Written instruction =>
Pick out every line in the material below that contains the word "accomplish", and copy each one in full.

Stored records =>
□ □ □ □
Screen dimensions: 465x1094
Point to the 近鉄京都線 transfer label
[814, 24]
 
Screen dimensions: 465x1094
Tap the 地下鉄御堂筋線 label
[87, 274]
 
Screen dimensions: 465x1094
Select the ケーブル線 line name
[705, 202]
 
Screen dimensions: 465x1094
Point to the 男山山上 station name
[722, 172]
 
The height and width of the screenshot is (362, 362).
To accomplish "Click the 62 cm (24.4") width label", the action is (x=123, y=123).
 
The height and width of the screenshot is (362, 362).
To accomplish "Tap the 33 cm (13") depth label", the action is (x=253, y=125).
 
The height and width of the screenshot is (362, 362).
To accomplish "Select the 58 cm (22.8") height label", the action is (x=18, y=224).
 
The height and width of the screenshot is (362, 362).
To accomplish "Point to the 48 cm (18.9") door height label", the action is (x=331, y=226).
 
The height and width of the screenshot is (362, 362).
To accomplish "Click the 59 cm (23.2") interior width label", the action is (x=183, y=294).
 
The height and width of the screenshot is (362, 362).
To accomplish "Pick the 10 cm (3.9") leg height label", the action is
□ □ □ □
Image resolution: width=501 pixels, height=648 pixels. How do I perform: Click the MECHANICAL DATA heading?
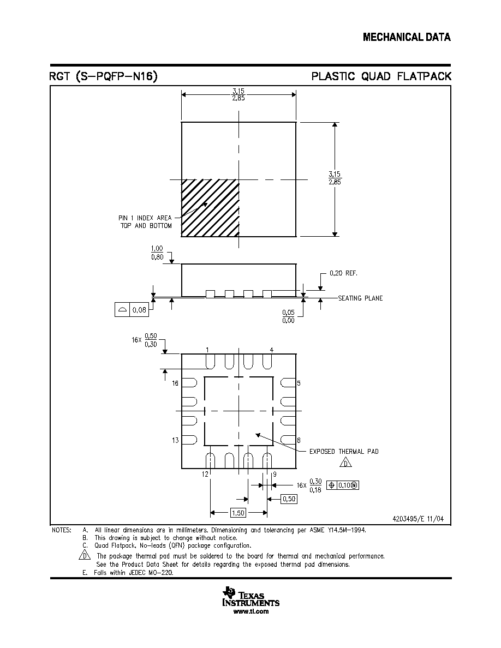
□ □ □ □
Solution for this exercise =>
To accomplish "Click the 62 cm (24.4") width label", the action is (x=123, y=123).
To accomplish "Tap the 33 cm (13") depth label", the action is (x=253, y=125).
To accomplish "Select the 58 cm (22.8") height label", the action is (x=18, y=224).
To accomplish "Point to the 48 cm (18.9") door height label", the action is (x=331, y=226).
To accomplish "Click the 59 cm (23.2") interior width label", the action is (x=183, y=294).
To accomplish "Pick the 10 cm (3.9") leg height label", the action is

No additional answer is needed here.